A few notes from a few days skiing at the Jewel basin yurt. On Saturday 1/10, we dug two pits down to the New year double facet layer. One was on a N. face at the saddle by the electronic site (near the terminus of the Jewel basin road). Sandwich crust was buried about 80cm. Layer of concern was failure below the upper frozen surface hoar ECTP25. We also dug a pit in open trees on a W. facing aspect around 6,000 feet. Interestingly, we got consistent failures at 30 cm (about half way down to the New year double facet layer) at ECTP15. The facet layer (60 cm) failed at something like ECTN29. I was surprised by the intermittent layer. Presumably it will heal up quickly, but it was concerning enough to limit our skiing to very carefully manage anything over 35 degrees. Once it started snowing on Saturday, we were more concerned by the new snow, which up to 40 cm deep, and was wind effected enough to be hair trigger (shooting cracks everywhere and easy to trigger test slopes) on Saturday even well below treeline. New snow was starting to stabilize on Sunday, but we were still able to trigger small test slopes in the new snow.

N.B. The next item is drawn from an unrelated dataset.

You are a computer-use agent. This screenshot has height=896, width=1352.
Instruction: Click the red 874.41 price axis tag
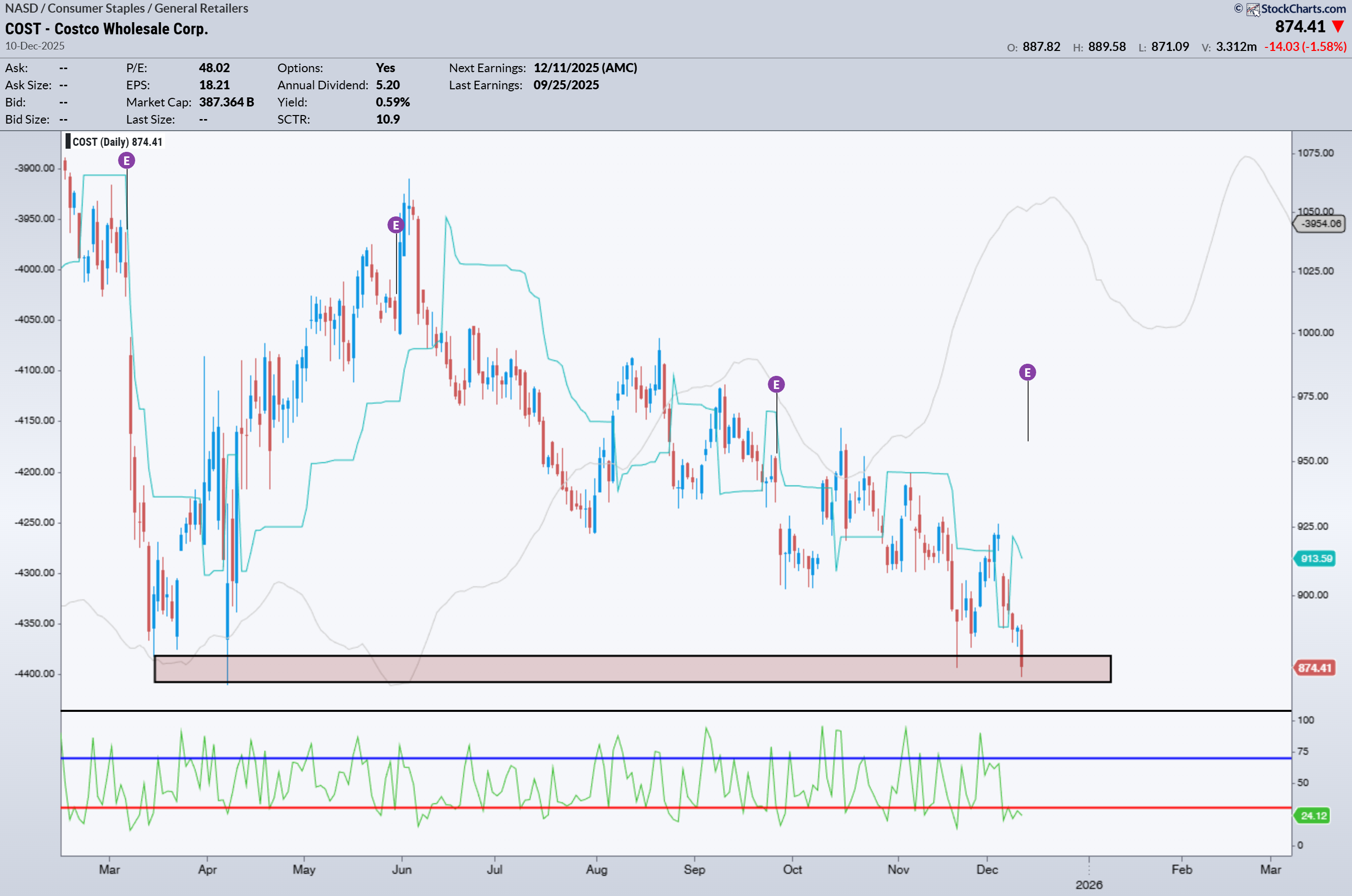[x=1314, y=668]
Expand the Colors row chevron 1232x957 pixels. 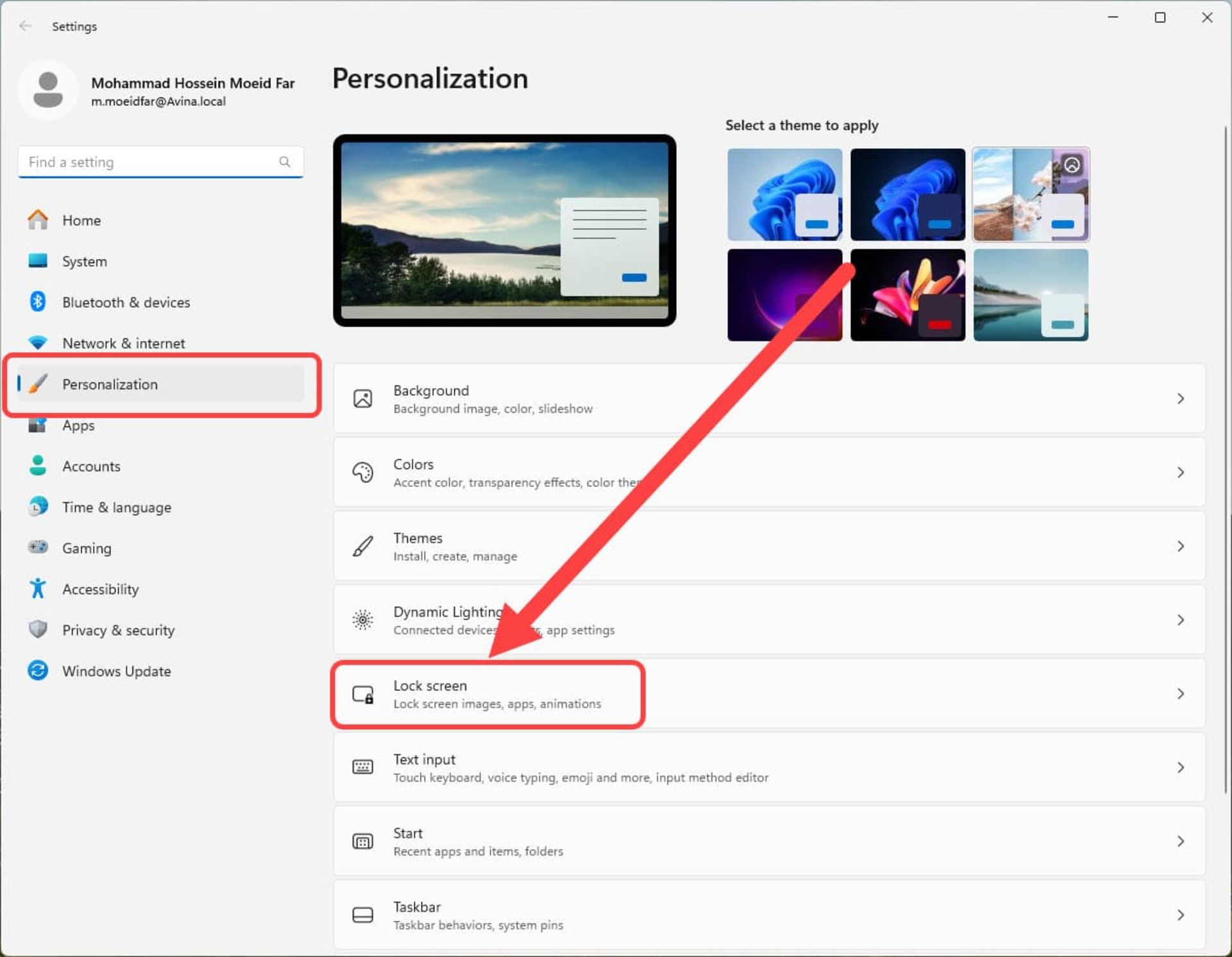pyautogui.click(x=1180, y=473)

Throughout our four days of skiing, we got some minor collapsing along ridges. I think that collapses were on the facet/ice crust layer where slopes were scored enough that our weight was sufficiently concentrated. Aside from that, we didn't get any audible collapsing of the New year facet layers. We saw a bunch of shallow crowns on very steep windloaded aspects prior to the new snow, but nothing that appeared to have stepped down to the New year layer or lower. Vis was poor enough from Saturday onward that we didn't make many more visual observations of naturals.
Overall, the forecast seemed to match our observations perfectly.